Il ne suffit pas de s’aimer pour se comprendre !
Dans le mariage, comme dans toute autre relation, chercher à se connaître et à connaître l’autre est nécessaire pour mieux se comprendre et mieux vivre.
L’amour des époux implique leur compréhension mutuelle. Mais il ne suffit pas de s’aimer pour se comprendre ! Si nous avons tant de peine à nous comprendre nous-mêmes, comment espérer que des époux puissent se comprendre, s’ils ne se sont pas exercés depuis longtemps à l’observation ?
Il est clair qu’observer les autres peut se faire pour des raisons totalement opposées. Ainsi on peut observer égoïstement en vue de tourner à son profit les connaissances acquises. C’est le cas des hommes qui s’appliquent à connaître la femme pour la séduire, ou des femmes qui cherchent à découvrir les faiblesses des hommes pour les plier à leurs caprices. L’intention est alors malicieuse et vise un connaissance intéressée. Mais on peut aussi rechercher un connaissance désintéressée en vue d’aider et de soutenir. C’est le cas de l’éducateur qui s’applique à mieux connaître l’enfant pour mieux s’en occuper, et celui des époux qui cherchent à mieux se connaître pour mieux se comprendre et mieux vivre.
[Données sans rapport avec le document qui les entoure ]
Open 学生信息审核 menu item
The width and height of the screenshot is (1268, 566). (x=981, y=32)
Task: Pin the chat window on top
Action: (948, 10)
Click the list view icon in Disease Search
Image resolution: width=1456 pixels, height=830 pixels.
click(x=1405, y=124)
C’est cette connaissance désintéressée qui est si nécessaire à la vie conjugale pour faire du bien à son conjoint. Et comme aimer, c’est vouloir et faire le bien de l’autre, la charité jouera un rôle essentiel dans cette observation et dans cette compréhension mutuelle. Sans la charité, pas de compréhension mutuelle intime : on restera à la surface des cœurs ! Pourquoi cela ? Parce que c’est la charité qui nous détache de nous-mêmes, nous met dans des dispositions de sympathie, et nous aide à pénétrer les vrais besoins du conjoint, à les deviner et même à les anticiper : il vaut mieux prévenir que guérir ! C’est la charité qui nous aide aussi à trouver les remèdes appropriés à ses difficultés, à ses peines et à ses souffrances. Elle pousse à se mettre en quatre !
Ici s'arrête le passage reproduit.